In deze zaak heeft de voorzieningenrechter van de Rechtbank Noord-Holland op 15 augustus 2024 uitspraak gedaan in een kort geding tussen een eiser, die in betalingsachterstand verkeert op zijn hypotheekschuld bij ING Bank N.V., en de bank zelf. De eiser heeft een betalingsachterstand op zijn hypotheek sinds mei 2023 en ING heeft in februari 2024 de volledige hypothecaire geldlening opgeëist, waarna een traject voor openbare verkoop van de woning is gestart. De eiser wenst de woning onderhands te verkopen, maar heeft vragen gesteld aan de voorzieningenrechter voordat hij verdere stappen onderneemt.

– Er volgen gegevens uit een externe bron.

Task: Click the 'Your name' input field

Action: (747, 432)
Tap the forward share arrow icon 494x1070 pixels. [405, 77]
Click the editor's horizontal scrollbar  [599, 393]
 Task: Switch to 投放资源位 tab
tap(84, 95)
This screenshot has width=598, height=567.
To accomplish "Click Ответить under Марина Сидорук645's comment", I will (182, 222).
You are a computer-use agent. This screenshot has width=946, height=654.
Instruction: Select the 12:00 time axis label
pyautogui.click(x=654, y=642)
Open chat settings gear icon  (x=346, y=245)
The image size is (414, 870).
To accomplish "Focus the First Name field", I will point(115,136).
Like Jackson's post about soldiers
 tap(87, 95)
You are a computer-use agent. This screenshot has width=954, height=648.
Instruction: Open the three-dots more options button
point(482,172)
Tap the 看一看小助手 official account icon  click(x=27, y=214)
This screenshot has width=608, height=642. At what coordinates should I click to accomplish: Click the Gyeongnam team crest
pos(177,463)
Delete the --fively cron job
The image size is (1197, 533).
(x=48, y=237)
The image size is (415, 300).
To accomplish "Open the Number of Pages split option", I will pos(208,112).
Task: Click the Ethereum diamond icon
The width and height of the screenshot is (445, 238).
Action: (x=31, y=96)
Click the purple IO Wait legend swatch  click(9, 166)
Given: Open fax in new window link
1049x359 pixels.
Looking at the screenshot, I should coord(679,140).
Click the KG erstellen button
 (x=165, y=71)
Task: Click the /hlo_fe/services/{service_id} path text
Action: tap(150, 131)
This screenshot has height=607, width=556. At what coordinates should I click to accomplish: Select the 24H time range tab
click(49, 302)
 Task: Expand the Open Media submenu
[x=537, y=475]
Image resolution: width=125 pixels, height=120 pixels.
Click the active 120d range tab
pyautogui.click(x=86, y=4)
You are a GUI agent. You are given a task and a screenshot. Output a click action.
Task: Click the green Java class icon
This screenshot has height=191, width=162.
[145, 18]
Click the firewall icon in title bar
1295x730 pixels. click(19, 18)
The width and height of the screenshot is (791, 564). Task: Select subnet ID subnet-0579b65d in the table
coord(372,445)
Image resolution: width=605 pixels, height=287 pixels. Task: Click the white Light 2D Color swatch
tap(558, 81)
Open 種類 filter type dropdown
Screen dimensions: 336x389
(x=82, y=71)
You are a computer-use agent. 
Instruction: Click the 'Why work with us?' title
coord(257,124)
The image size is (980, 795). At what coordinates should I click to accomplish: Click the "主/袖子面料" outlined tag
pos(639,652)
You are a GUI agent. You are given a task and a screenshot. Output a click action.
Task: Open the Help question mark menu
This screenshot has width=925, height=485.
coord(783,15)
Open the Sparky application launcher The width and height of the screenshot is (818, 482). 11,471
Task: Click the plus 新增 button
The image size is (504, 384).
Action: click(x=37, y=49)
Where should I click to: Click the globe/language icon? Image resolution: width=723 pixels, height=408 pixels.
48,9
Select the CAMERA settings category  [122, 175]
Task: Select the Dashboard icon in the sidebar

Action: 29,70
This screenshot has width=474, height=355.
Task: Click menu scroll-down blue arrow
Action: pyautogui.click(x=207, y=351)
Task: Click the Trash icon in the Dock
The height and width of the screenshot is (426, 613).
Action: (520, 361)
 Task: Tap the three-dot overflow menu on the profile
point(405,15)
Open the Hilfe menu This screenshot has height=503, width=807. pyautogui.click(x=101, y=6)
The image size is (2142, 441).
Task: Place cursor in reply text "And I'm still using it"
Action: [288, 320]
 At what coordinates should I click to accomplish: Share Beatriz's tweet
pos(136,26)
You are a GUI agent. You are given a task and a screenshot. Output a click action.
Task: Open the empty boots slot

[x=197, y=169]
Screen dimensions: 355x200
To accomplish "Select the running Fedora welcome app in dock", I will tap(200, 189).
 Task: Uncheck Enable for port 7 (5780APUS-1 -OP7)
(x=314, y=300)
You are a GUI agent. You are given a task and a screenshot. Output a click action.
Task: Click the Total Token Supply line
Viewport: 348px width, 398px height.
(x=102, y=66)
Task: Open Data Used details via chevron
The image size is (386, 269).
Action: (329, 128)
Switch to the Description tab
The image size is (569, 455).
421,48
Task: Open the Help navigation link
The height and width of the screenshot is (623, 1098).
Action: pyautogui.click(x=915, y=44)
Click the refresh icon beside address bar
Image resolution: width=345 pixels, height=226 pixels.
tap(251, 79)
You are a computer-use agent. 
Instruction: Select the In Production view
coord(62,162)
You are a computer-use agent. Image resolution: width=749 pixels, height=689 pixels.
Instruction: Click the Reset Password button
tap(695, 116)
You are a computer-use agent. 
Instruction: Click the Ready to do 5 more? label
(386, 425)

De voorzieningenrechter heeft de vragen van de eiser beantwoord en geconcludeerd dat de eiser tot op heden geen effectieve handelingen heeft verricht om de woning onderhands te verkopen, ondanks dat ING hem meerdere keren de gelegenheid heeft geboden. De vordering van de eiser om de openbare verkoop te staken is afgewezen, omdat er geen gronden zijn voor de vordering en de bank handelt binnen de grenzen van de redelijkheid en billijkheid. De voorzieningenrechter heeft vastgesteld dat de eiser niet in staat of bereid is om tot werkbare afspraken te komen met ING over de betaling van de hypotheekschuld of de verkoop van de woning.
De eiser is in het ongelijk gesteld en moet de proceskosten betalen, die zijn begroot op € 1.973,00. Het vonnis is uitvoerbaar bij voorraad verklaard, wat betekent dat de bank haar plannen voor openbare verkoop kan voortzetten terwijl de eiser in hoger beroep kan gaan. Dit vonnis is openbaar uitgesproken in aanwezigheid van de griffier.